Stored entries
►
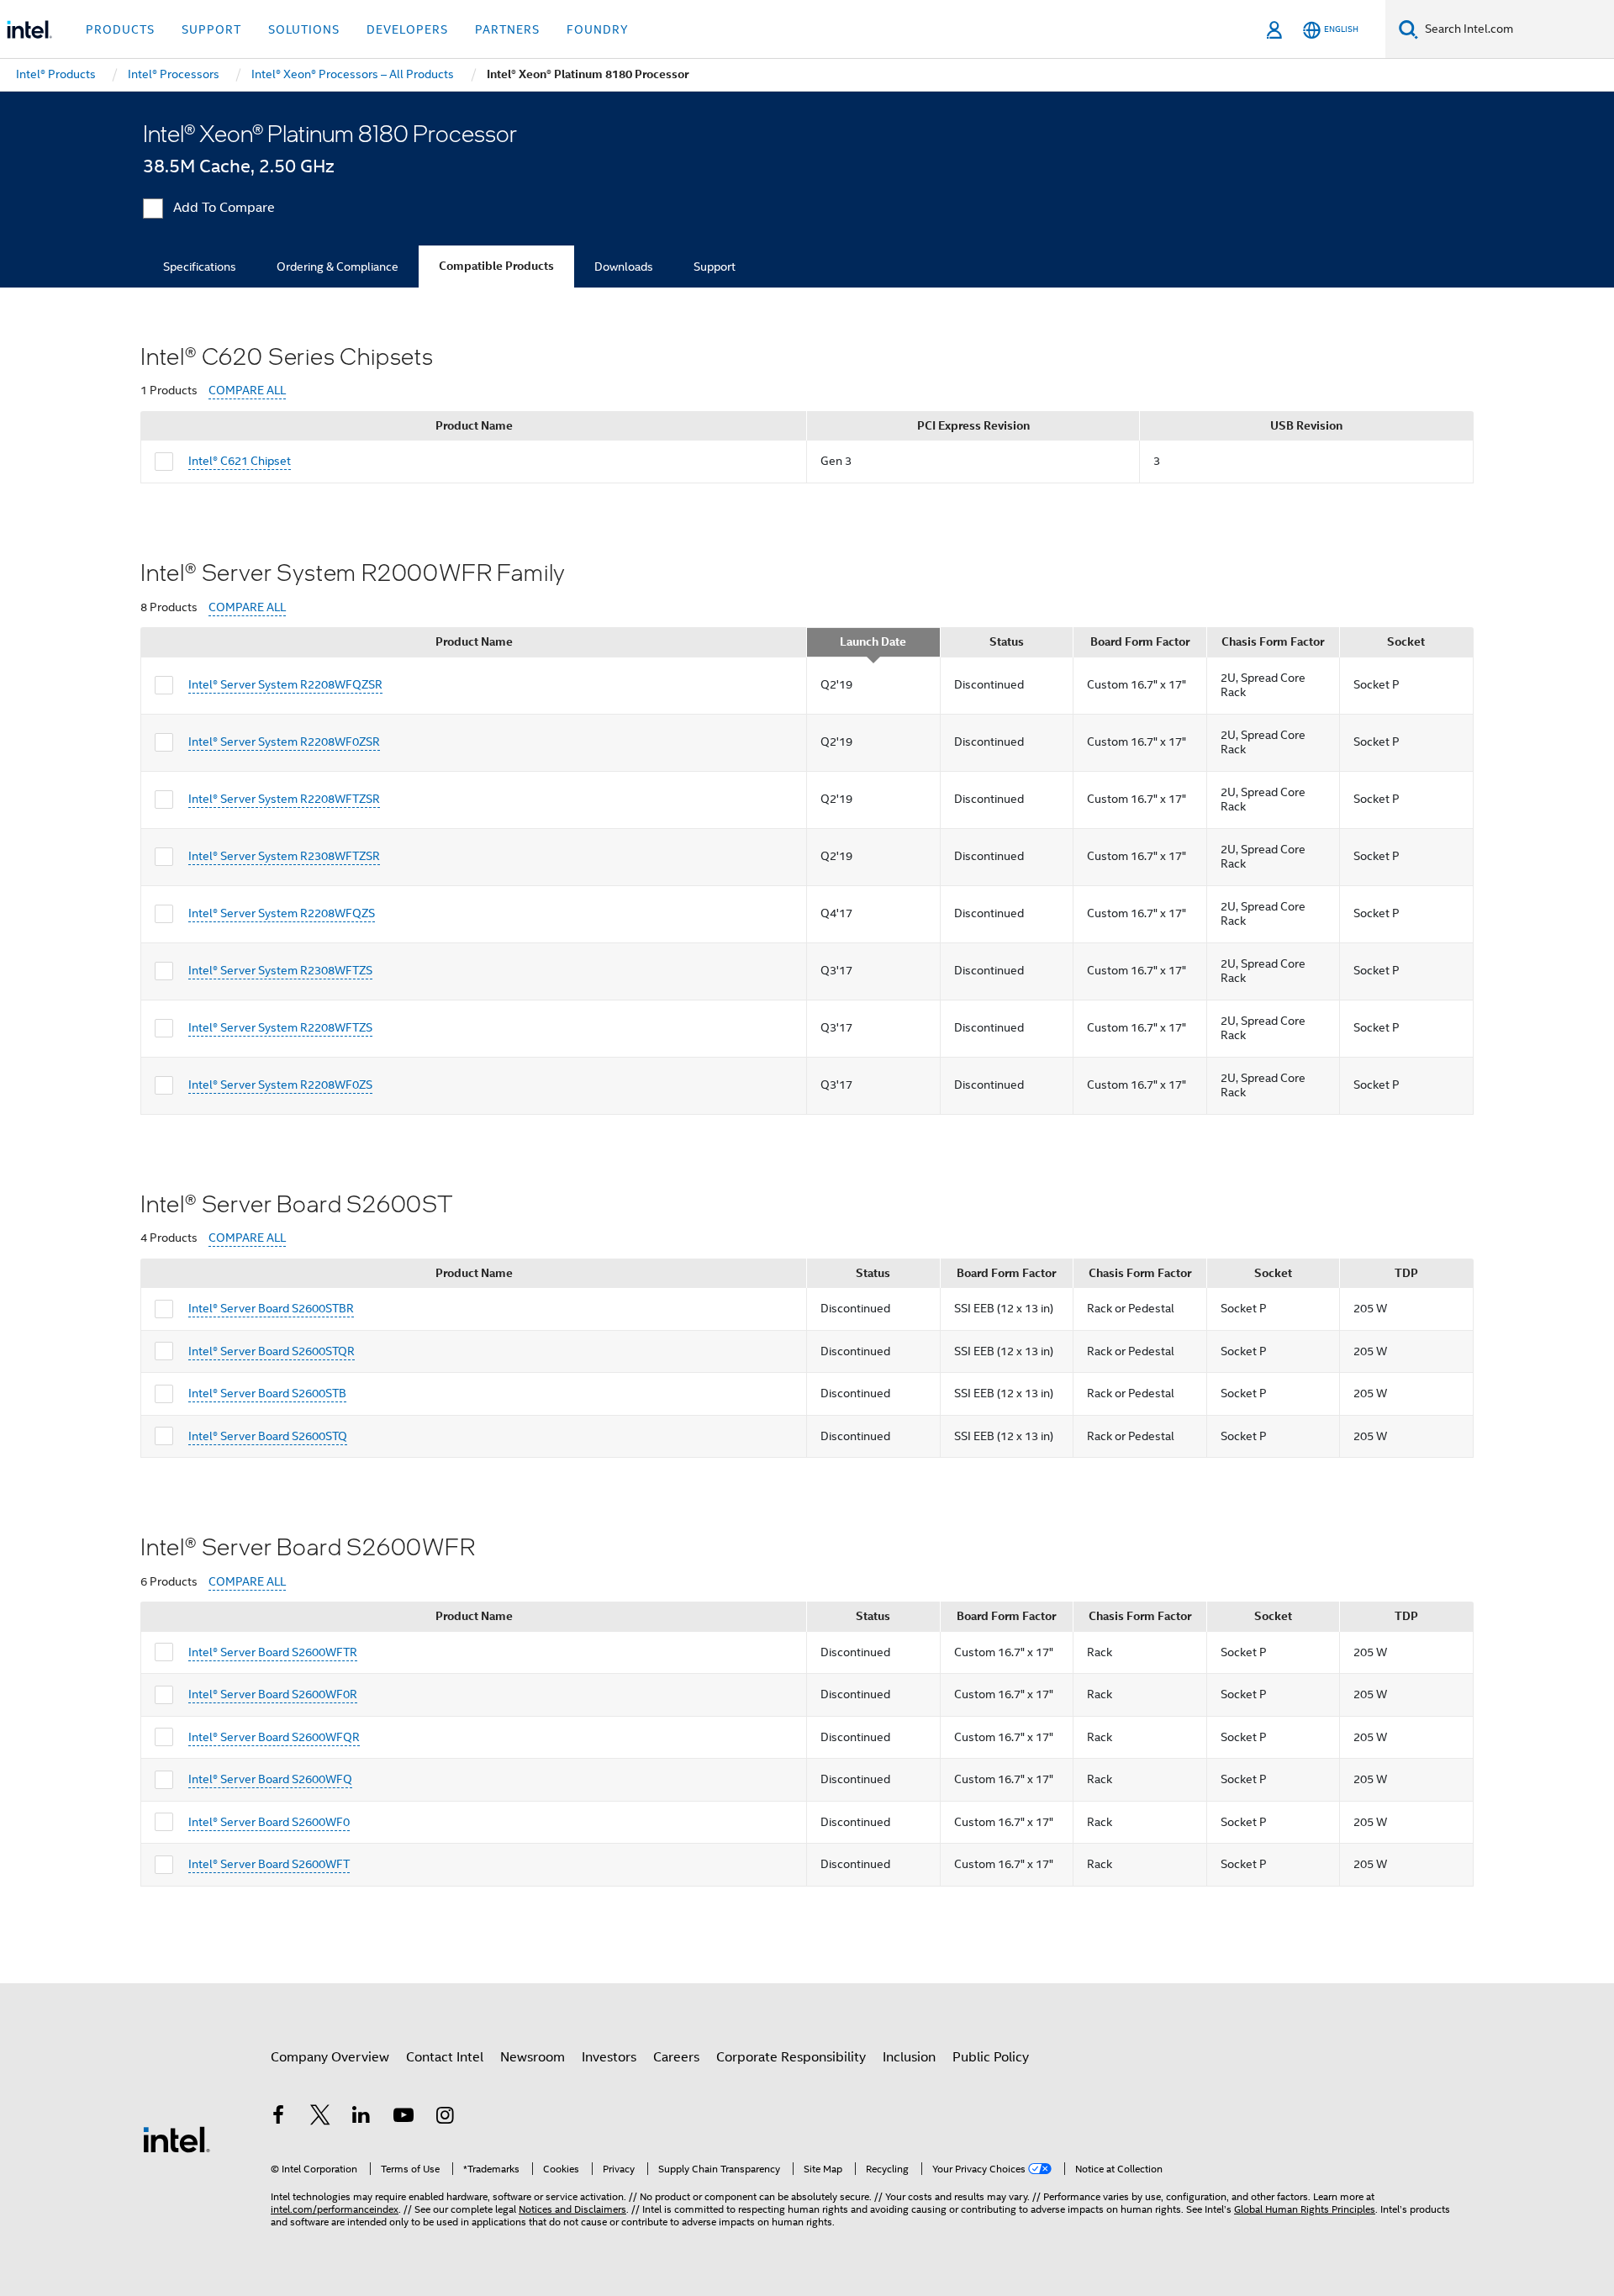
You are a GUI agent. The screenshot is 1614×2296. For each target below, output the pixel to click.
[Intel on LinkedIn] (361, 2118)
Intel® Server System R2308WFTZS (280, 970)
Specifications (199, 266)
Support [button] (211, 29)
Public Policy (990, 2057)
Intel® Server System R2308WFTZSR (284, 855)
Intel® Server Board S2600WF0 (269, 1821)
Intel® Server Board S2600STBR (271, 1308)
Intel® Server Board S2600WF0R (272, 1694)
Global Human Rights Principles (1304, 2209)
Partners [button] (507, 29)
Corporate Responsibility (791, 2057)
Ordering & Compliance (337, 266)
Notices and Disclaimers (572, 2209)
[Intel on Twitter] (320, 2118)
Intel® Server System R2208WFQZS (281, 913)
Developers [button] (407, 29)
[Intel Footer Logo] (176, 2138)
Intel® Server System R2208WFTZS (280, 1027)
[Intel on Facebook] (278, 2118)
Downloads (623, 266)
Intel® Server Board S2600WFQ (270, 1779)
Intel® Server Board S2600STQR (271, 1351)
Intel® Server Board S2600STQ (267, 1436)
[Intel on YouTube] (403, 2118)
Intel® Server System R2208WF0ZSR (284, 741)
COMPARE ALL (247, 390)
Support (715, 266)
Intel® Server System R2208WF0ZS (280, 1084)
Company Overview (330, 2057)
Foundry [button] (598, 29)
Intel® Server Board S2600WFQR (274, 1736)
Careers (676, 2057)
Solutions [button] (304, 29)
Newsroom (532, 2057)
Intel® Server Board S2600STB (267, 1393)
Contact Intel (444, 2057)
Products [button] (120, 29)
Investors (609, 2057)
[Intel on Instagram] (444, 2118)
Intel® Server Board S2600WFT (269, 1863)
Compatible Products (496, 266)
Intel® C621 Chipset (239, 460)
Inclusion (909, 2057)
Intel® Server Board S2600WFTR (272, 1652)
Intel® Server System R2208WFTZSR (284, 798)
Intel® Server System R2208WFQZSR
◄
# EXERCISE DIRECTIONS
Copy each line exactly, beginning at the one with "[Intel on YouTube] (403, 2118)" and stopping after the last line of the entries. Include nothing else.

# WRITTEN ANSWER
[Intel on YouTube] (403, 2118)
Intel® Server System R2208WF0ZSR (284, 741)
COMPARE ALL (247, 390)
Support (715, 266)
Intel® Server System R2208WF0ZS (280, 1084)
Company Overview (330, 2057)
Foundry [button] (598, 29)
Intel® Server Board S2600WFQR (274, 1736)
Careers (676, 2057)
Solutions [button] (304, 29)
Newsroom (532, 2057)
Intel® Server Board S2600STB (267, 1393)
Contact Intel (444, 2057)
Products [button] (120, 29)
Investors (609, 2057)
[Intel on Instagram] (444, 2118)
Intel® Server Board S2600WFT (269, 1863)
Compatible Products (496, 266)
Intel® C621 Chipset (239, 460)
Inclusion (909, 2057)
Intel® Server Board S2600WFTR (272, 1652)
Intel® Server System R2208WFTZSR (284, 798)
Intel® Server System R2208WFQZSR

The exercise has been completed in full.